Pompeian Ash vs Tea with Florence
Both are Little Greene colors. Pompeian Ash reads as green-grey, while Tea with Florence reads as blue — two distinct hue families, not close cousins. At LRV 18 vs 11, Tea with Florence will read as the brighter of the two — a 7-point gap that matters most in north-facing or low-light rooms. The tonal difference — Pompeian Ash's green character against Tea with Florence's blue — becomes most visible against white trim or in morning light. At ΔE 15.7, these are genuinely distinct colors — a strong contrast if used together, or a meaningful choice between two different directions. Below you'll find 4 real-room photo comparisons where both colors appear side by side, plus 5 simulated room previews.
Pompeian Ash vs Tea with Florence in Real Spaces
4 real rooms side by side. Seeing Pompeian Ash and Tea with Florence in actual rooms makes the difference concrete; browse the spaces below to get a feel for how each color lives on a wall.
Living Room
Living rooms test a color across a full range of conditions — morning sun, afternoon shade, and evening lamp light all shift how both of these read. Tea with Florence has the edge in reflectance, which shows as a quiet sense of added space rather than an obvious contrast.
Bedroom
Bedroom walls are often seen under warm artificial light, a context that shifts both colors from how they look on a chip. The brightness difference is modest but present — Tea with Florence gives the walls a little more lift.
Bathroom
Bathrooms amplify color — the enclosed space and reflective surfaces make what reads subtle elsewhere feel more present here. The brightness difference is modest but present — Tea with Florence gives the walls a little more lift.
Kitchen Cabinets
On cabinetry, undertone and temperature become more pronounced against countertops and hardware. The brightness difference is modest but present — Tea with Florence gives the walls a little more lift.
Color Details
Pompeian Ash vs Tea with Florence Simulated Comparison
5 simulated room previews — drag the slider on each to see Pompeian Ash on one side and Tea with Florence on the other.

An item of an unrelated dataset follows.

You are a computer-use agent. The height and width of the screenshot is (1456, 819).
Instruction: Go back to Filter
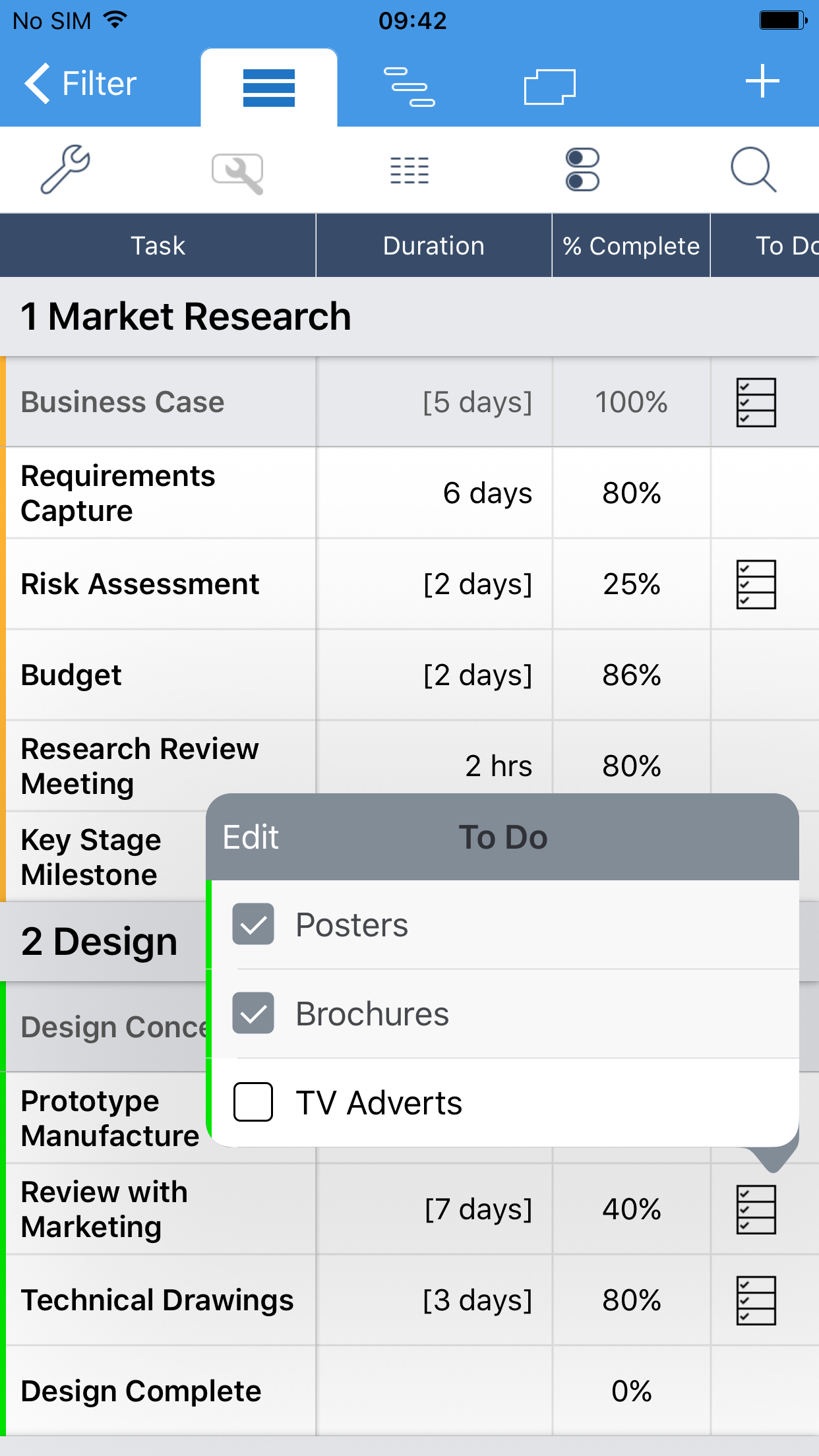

Digital color is approximate. These simulations are generated from the manufacturer's hex values and overlaid on grayscale room photos — your screen's calibration, brightness, and viewing angle all affect how they render. Before committing to either color, test physical samples in your own space under the light you actually live with.
More Pompeian Ash comparisons
See how Pompeian Ash stacks up against other well-photographed colors across different brands and tones.